What the task asks
Scan the material below for lines with the word "Collapse". Reply with the count and no other words.

Working data
——

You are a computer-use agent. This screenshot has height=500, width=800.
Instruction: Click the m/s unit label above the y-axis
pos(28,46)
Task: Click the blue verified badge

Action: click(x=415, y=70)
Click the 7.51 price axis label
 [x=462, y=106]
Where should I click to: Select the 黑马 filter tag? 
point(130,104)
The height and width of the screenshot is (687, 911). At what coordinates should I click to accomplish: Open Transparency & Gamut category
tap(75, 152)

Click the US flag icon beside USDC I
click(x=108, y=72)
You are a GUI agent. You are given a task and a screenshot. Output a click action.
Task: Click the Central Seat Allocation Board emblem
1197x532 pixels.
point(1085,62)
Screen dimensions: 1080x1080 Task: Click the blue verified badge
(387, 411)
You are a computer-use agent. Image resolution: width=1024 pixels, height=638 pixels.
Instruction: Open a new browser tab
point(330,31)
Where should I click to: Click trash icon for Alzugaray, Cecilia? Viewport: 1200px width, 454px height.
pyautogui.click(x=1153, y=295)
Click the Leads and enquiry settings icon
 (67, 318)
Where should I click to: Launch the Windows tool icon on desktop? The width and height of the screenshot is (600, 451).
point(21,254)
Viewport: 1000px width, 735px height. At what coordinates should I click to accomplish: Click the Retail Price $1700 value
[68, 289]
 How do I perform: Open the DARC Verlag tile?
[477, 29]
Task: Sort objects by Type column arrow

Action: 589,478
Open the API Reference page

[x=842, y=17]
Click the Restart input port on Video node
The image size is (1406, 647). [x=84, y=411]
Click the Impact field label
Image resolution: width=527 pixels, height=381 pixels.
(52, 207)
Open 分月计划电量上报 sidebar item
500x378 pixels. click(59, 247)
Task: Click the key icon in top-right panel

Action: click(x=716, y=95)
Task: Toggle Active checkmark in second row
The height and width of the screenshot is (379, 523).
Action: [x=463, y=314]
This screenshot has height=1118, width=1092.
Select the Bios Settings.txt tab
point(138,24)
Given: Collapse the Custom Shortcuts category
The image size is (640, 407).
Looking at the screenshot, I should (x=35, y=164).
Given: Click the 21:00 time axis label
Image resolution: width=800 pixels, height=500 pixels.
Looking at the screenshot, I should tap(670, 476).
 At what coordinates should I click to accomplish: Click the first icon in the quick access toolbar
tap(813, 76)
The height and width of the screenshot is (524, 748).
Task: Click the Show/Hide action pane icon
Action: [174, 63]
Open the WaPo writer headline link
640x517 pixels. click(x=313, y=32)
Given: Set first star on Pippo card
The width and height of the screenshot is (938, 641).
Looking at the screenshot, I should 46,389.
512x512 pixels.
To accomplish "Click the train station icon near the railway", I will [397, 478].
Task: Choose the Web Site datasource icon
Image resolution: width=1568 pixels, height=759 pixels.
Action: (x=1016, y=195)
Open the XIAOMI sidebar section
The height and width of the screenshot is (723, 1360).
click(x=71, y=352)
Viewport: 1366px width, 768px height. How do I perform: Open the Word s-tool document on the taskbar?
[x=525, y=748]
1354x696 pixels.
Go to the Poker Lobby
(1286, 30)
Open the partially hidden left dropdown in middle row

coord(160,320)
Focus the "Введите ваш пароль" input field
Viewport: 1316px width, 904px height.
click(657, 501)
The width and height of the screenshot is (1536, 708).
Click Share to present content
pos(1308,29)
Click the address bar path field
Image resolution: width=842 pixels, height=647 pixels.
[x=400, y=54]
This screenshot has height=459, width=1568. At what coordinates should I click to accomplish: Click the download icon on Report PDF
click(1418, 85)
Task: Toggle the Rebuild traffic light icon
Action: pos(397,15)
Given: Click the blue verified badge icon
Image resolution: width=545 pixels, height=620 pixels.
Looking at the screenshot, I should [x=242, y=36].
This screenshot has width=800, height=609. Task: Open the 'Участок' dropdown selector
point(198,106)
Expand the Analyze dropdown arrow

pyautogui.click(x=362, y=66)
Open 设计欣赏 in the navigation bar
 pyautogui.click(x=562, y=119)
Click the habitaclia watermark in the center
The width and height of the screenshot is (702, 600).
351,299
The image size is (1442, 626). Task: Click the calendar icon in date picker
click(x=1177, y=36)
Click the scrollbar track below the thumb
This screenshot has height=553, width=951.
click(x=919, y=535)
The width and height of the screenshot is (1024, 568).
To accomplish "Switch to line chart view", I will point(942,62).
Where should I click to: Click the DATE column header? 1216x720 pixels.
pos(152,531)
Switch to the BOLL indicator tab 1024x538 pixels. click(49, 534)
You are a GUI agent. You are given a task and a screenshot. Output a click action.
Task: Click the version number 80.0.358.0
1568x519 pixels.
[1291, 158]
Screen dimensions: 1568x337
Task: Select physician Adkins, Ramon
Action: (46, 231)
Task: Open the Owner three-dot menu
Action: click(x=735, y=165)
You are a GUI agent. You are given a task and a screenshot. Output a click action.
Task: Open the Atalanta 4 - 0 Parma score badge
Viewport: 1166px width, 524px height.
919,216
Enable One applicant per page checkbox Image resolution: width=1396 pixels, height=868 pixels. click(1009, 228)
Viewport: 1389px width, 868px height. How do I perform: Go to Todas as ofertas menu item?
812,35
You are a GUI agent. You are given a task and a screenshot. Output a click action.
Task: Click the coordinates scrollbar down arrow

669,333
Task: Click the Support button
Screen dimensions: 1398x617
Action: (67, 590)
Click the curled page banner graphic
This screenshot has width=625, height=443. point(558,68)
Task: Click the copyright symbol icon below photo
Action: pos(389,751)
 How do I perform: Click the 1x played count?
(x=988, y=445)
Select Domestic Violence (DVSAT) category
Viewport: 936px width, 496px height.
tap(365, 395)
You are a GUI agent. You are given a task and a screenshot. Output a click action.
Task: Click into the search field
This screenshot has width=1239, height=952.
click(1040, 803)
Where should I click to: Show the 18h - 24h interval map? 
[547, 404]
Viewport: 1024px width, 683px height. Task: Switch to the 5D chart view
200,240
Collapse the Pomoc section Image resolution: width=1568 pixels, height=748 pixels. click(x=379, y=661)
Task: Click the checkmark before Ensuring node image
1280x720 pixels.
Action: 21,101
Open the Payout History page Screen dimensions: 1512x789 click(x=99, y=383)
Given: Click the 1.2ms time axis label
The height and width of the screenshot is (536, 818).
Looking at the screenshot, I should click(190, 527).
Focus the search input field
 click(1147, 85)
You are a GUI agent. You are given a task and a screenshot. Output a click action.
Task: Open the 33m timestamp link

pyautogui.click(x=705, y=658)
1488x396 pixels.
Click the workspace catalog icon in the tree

——

Response to the exercise
2